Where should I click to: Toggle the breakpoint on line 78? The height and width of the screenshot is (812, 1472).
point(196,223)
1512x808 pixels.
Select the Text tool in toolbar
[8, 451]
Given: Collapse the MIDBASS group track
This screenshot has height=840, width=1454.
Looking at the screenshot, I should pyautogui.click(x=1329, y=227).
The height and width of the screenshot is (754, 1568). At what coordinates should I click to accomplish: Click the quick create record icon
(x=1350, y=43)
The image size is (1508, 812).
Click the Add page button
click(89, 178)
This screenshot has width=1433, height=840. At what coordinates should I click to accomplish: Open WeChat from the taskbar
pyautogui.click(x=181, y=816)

Problem requirements:
Every line of the material should be transcribed without alteration.

Task response:
Where should I click to: Toggle the breakpoint on line 78? The height and width of the screenshot is (812, 1472).
point(196,223)
1512x808 pixels.
Select the Text tool in toolbar
[8, 451]
Given: Collapse the MIDBASS group track
This screenshot has height=840, width=1454.
Looking at the screenshot, I should pyautogui.click(x=1329, y=227).
The height and width of the screenshot is (754, 1568). At what coordinates should I click to accomplish: Click the quick create record icon
(x=1350, y=43)
The image size is (1508, 812).
Click the Add page button
click(89, 178)
This screenshot has width=1433, height=840. At what coordinates should I click to accomplish: Open WeChat from the taskbar
pyautogui.click(x=181, y=816)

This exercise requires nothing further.